7 Deze deelde hem mede, wat hem overkomen was, en welk bedrag aan zilver Haman beloofd had, ten bate van de koninklijke schatkist te zullen afwegen, als hij de Joden mocht ombrengen.
And Mordecai gave him an account of what had taken place, and of the amount of money which Haman had said he would put into the king's store for the destruction of the Jews.
8 Ook gaf hij hem een afschrift van het bevel tot uitroeiing der Joden, dat te Sjoesjan was uitgevaardigd. Dit moest hij aan Ester laten zien, haar de zaak uiteenzetten en haar bevelen, naar den koning te gaan, om hem medelijden en genade voor haar volk af te smeken.
And he gave him the copy of the order which had been given out in Shushan for their destruction, ordering him to let Esther see it, and to make it clear to her; and to say to her that she was to go in to the king, requesting his mercy, and making prayer for her people.
9 Hatak ging dus naar Ester, en vertelde haar wat Mordokai gezegd had.
And Hathach came back and gave Esther an account of what Mordecai had said.
10 Maar Ester stuurde hem naar Mordokai terug, en liet hem zeggen:
Then Esther sent Hathach to say to Mordecai:
11 “Alle dienaren des konings en ook de bewoners der koninklijke provincies weten, dat iedere man of vrouw, die ongeroepen bij den koning in de binnenhof komt, volgens de wet moet sterven, tenzij de koning hem als tegen van begenadiging de gouden schepter toereikt. En ik ben al sinds dertig dagen niet meer bij den koning ontboden.
It is common knowledge among all the king's servants and the people of every part of the kingdom, that if anyone, man or woman, comes to the king in his inner room without being sent for, there is only one law for him, that he is to be put to death; only those to whom the king's rod of gold is stretched out may keep their lives: but I have not been sent for to come before the king these thirty days.
12 Toen hij met deze boodschap van Ester bij Mordokai kwam,
And they said these words to Mordecai.
13 liet deze haar antwoorden: Beeld u niet in, dat gij alleen van alle Joden gespaard zult blijven, omdat gij u in het koninklijk paleis bevindt.

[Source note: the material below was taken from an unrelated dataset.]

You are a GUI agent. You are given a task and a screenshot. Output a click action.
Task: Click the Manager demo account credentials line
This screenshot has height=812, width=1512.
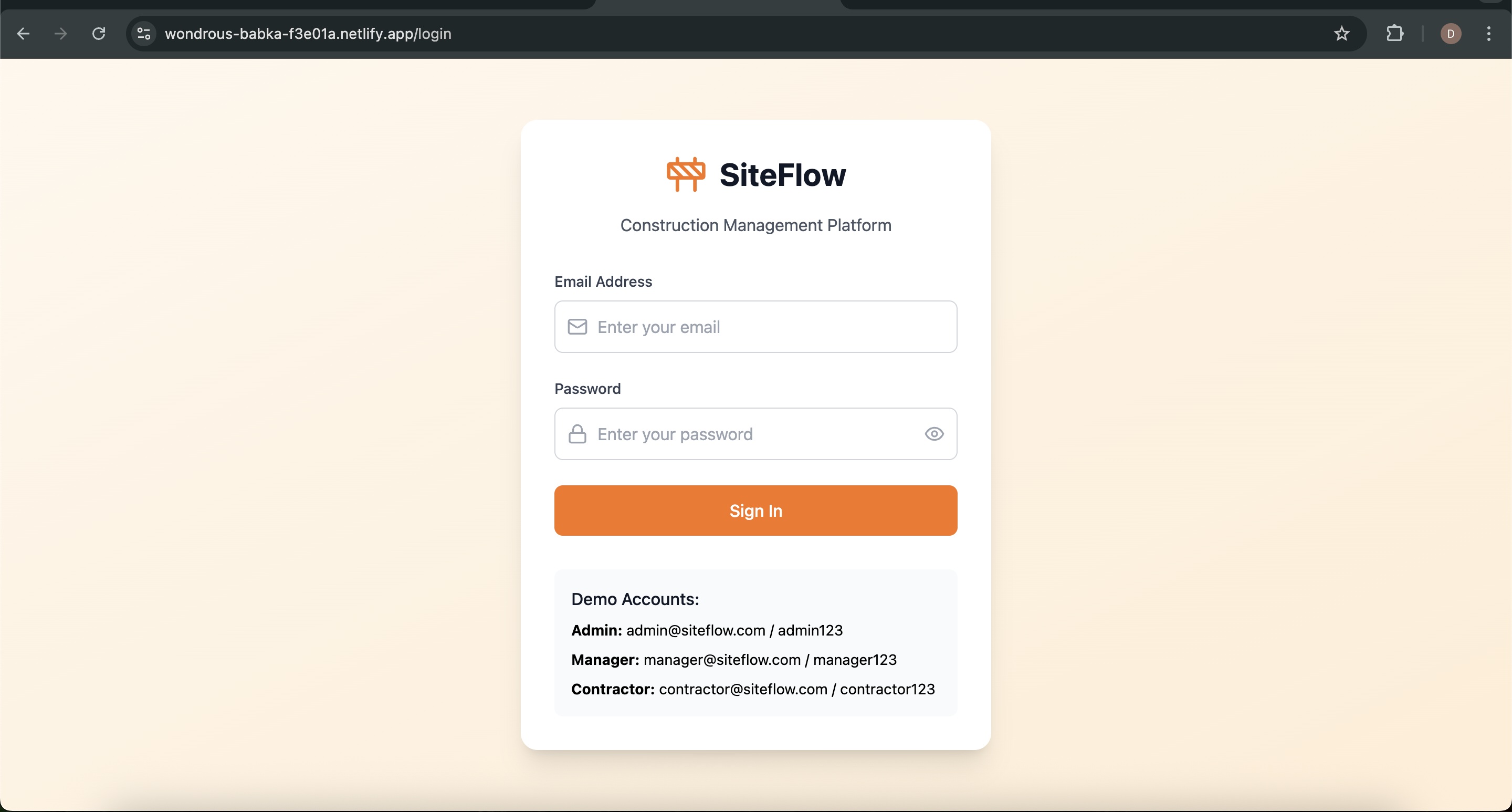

Then Mordecai sent this answer back to Esther: Do not have the idea that you in the king's house will be safe from the fate of all the Jews.
14 Wanneer gij nu nog blijft zwijgen, zal er voor de Joden wel op een of andere wijze uitkomst en redding komen, maar dan zult gij met het huis van uw vader te gronde gaan. Wie weet, of ge niet juist voor een tijd als deze tot de koninklijke waardigheid verheven zijt.
If at this time you say nothing, then help and salvation will come to the Jews from some other place, but you and your father's family will come to destruction: and who is to say that you have not come to the kingdom even for such a time as this?
15 Nu liet Ester aan Mordokai berichten:
Then Esther sent them back to Mordecai with this answer:
16 Ga alle Joden uit Sjoesjan bijeen roepen, om voor mij te vasten. Eet en drinkt niet gedurende drie dagen en drie nachten. Ook ik zal met mijn meisjes vasten, en daarna tegen de wet in bij den koning binnengaan. Moet ik dan sterven, dan sterf ik maar.
Go, get together all the Jews who are present in Shushan, and go without food for me, taking no food or drink night or day for three days: and I and my women will do the same; and so I will go in to the king, which is against the law: and if death is to be my fate, then let it come.
17 Mordokai ging dus rond, en deed al wat Ester hem bevolen had.
So Mordecai went away and did everything as Esther had said.